**Exercise instructions:**
Arrange the data below as a numbered list, leaving out any blank lines.
* begin *
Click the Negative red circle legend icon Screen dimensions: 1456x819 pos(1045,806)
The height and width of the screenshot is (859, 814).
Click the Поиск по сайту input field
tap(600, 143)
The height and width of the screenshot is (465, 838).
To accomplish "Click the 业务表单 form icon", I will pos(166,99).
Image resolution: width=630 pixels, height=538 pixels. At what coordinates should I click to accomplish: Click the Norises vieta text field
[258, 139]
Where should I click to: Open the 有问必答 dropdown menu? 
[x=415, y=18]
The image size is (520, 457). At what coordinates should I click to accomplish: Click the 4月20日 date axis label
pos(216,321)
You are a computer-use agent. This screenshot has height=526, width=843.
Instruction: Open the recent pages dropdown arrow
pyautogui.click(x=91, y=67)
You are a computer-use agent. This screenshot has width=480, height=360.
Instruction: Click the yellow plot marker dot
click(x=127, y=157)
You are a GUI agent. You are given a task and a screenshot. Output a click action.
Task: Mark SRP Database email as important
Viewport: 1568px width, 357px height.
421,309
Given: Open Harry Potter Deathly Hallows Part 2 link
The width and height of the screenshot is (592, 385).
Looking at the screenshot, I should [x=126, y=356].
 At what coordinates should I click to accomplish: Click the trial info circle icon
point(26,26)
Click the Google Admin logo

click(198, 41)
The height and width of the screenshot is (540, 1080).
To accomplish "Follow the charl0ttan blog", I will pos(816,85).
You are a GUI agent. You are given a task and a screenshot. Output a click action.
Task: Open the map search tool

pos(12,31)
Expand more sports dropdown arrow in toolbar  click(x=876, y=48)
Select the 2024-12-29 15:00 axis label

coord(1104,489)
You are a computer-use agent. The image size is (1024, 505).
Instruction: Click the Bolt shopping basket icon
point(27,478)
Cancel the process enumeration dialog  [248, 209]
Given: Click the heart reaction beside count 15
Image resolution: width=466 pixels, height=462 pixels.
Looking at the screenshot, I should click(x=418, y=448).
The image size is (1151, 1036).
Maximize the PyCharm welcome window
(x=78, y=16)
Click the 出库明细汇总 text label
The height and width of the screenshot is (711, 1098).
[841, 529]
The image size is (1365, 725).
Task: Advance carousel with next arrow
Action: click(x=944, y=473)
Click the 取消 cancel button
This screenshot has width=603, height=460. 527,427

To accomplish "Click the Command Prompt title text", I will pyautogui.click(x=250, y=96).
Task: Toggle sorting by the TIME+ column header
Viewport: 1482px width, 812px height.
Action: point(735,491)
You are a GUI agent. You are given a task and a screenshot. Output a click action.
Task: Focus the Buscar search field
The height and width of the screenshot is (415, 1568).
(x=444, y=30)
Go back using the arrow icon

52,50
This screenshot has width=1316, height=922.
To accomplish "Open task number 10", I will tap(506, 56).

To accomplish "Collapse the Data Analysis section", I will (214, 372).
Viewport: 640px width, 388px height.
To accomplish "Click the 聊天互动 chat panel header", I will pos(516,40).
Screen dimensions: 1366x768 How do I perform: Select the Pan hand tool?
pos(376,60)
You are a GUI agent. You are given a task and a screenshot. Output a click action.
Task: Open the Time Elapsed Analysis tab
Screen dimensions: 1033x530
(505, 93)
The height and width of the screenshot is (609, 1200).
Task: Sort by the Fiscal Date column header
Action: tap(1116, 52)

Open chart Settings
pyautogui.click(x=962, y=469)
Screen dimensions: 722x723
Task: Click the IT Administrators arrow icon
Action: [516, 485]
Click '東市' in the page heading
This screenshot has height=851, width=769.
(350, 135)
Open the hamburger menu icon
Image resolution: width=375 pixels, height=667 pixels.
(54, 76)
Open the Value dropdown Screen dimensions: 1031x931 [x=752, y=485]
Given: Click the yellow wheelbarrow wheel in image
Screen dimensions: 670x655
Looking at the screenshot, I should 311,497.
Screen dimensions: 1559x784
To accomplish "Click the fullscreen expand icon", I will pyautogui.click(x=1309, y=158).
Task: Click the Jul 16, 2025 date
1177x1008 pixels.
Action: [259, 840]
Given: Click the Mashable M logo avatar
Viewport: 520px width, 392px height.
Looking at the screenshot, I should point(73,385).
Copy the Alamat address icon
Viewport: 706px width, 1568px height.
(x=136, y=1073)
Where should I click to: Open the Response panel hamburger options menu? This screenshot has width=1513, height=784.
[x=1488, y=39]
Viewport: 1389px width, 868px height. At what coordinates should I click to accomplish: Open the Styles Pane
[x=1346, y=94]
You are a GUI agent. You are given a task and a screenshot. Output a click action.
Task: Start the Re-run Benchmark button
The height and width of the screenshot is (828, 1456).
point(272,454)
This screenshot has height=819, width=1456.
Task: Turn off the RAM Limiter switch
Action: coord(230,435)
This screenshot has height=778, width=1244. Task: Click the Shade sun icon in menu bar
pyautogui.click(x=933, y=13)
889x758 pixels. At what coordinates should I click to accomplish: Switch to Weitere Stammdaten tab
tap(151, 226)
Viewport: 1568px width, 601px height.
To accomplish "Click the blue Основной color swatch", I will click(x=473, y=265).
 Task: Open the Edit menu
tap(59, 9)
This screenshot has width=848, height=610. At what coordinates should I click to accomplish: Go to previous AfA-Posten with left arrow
* end *
**Correct answer:**
1. Click the Negative red circle legend icon Screen dimensions: 1456x819 pos(1045,806)
2. The height and width of the screenshot is (859, 814).
3. Click the Поиск по сайту input field
4. tap(600, 143)
5. The height and width of the screenshot is (465, 838).
6. To accomplish "Click the 业务表单 form icon", I will pos(166,99).
7. Image resolution: width=630 pixels, height=538 pixels. At what coordinates should I click to accomplish: Click the Norises vieta text field
8. [258, 139]
9. Where should I click to: Open the 有问必答 dropdown menu? 
10. [x=415, y=18]
11. The image size is (520, 457). At what coordinates should I click to accomplish: Click the 4月20日 date axis label
12. pos(216,321)
13. You are a computer-use agent. This screenshot has height=526, width=843.
14. Instruction: Open the recent pages dropdown arrow
15. pyautogui.click(x=91, y=67)
16. You are a computer-use agent. This screenshot has width=480, height=360.
17. Instruction: Click the yellow plot marker dot
18. click(x=127, y=157)
19. You are a GUI agent. You are given a task and a screenshot. Output a click action.
20. Task: Mark SRP Database email as important
21. Viewport: 1568px width, 357px height.
22. 421,309
23. Given: Open Harry Potter Deathly Hallows Part 2 link
24. The width and height of the screenshot is (592, 385).
25. Looking at the screenshot, I should [x=126, y=356].
26.  At what coordinates should I click to accomplish: Click the trial info circle icon
27. point(26,26)
28. Click the Google Admin logo
29. click(198, 41)
30. The height and width of the screenshot is (540, 1080).
31. To accomplish "Follow the charl0ttan blog", I will pos(816,85).
32. You are a GUI agent. You are given a task and a screenshot. Output a click action.
33. Task: Open the map search tool
34. pos(12,31)
35. Expand more sports dropdown arrow in toolbar  click(x=876, y=48)
36. Select the 2024-12-29 15:00 axis label
37. coord(1104,489)
38. You are a computer-use agent. The image size is (1024, 505).
39. Instruction: Click the Bolt shopping basket icon
40. point(27,478)
41. Cancel the process enumeration dialog  [248, 209]
42. Given: Click the heart reaction beside count 15
43. Image resolution: width=466 pixels, height=462 pixels.
44. Looking at the screenshot, I should click(x=418, y=448).
45. The image size is (1151, 1036).
46. Maximize the PyCharm welcome window
47. (x=78, y=16)
48. Click the 出库明细汇总 text label
49. The height and width of the screenshot is (711, 1098).
50. [841, 529]
51. The image size is (1365, 725).
52. Task: Advance carousel with next arrow
53. Action: click(x=944, y=473)
54. Click the 取消 cancel button
55. This screenshot has width=603, height=460. 527,427
56. To accomplish "Click the Command Prompt title text", I will pyautogui.click(x=250, y=96).
57. Task: Toggle sorting by the TIME+ column header
58. Viewport: 1482px width, 812px height.
59. Action: point(735,491)
60. You are a GUI agent. You are given a task and a screenshot. Output a click action.
61. Task: Focus the Buscar search field
62. The height and width of the screenshot is (415, 1568).
63. (x=444, y=30)
64. Go back using the arrow icon
65. 52,50
66. This screenshot has width=1316, height=922.
67. To accomplish "Open task number 10", I will tap(506, 56).
68. To accomplish "Collapse the Data Analysis section", I will (214, 372).
69. Viewport: 640px width, 388px height.
70. To accomplish "Click the 聊天互动 chat panel header", I will pos(516,40).
71. Screen dimensions: 1366x768 How do I perform: Select the Pan hand tool?
72. pos(376,60)
73. You are a GUI agent. You are given a task and a screenshot. Output a click action.
74. Task: Open the Time Elapsed Analysis tab
75. Screen dimensions: 1033x530
76. (505, 93)
77. The height and width of the screenshot is (609, 1200).
78. Task: Sort by the Fiscal Date column header
79. Action: tap(1116, 52)
80. Open chart Settings
81. pyautogui.click(x=962, y=469)
82. Screen dimensions: 722x723
83. Task: Click the IT Administrators arrow icon
84. Action: [516, 485]
85. Click '東市' in the page heading
86. This screenshot has height=851, width=769.
87. (350, 135)
88. Open the hamburger menu icon
89. Image resolution: width=375 pixels, height=667 pixels.
90. (54, 76)
91. Open the Value dropdown Screen dimensions: 1031x931 [x=752, y=485]
92. Given: Click the yellow wheelbarrow wheel in image
93. Screen dimensions: 670x655
94. Looking at the screenshot, I should 311,497.
95. Screen dimensions: 1559x784
96. To accomplish "Click the fullscreen expand icon", I will pyautogui.click(x=1309, y=158).
97. Task: Click the Jul 16, 2025 date
98. 1177x1008 pixels.
99. Action: [259, 840]
100. Given: Click the Mashable M logo avatar
101. Viewport: 520px width, 392px height.
102. Looking at the screenshot, I should point(73,385).
103. Copy the Alamat address icon
104. Viewport: 706px width, 1568px height.
105. (x=136, y=1073)
106. Where should I click to: Open the Response panel hamburger options menu? This screenshot has width=1513, height=784.
107. [x=1488, y=39]
108. Viewport: 1389px width, 868px height. At what coordinates should I click to accomplish: Open the Styles Pane
109. [x=1346, y=94]
110. You are a GUI agent. You are given a task and a screenshot. Output a click action.
111. Task: Start the Re-run Benchmark button
112. The height and width of the screenshot is (828, 1456).
113. point(272,454)
114. This screenshot has height=819, width=1456.
115. Task: Turn off the RAM Limiter switch
116. Action: coord(230,435)
117. This screenshot has height=778, width=1244. Task: Click the Shade sun icon in menu bar
118. pyautogui.click(x=933, y=13)
119. 889x758 pixels. At what coordinates should I click to accomplish: Switch to Weitere Stammdaten tab
120. tap(151, 226)
121. Viewport: 1568px width, 601px height.
122. To accomplish "Click the blue Основной color swatch", I will click(x=473, y=265).
123.  Task: Open the Edit menu
124. tap(59, 9)
125. This screenshot has width=848, height=610. At what coordinates should I click to accomplish: Go to previous AfA-Posten with left arrow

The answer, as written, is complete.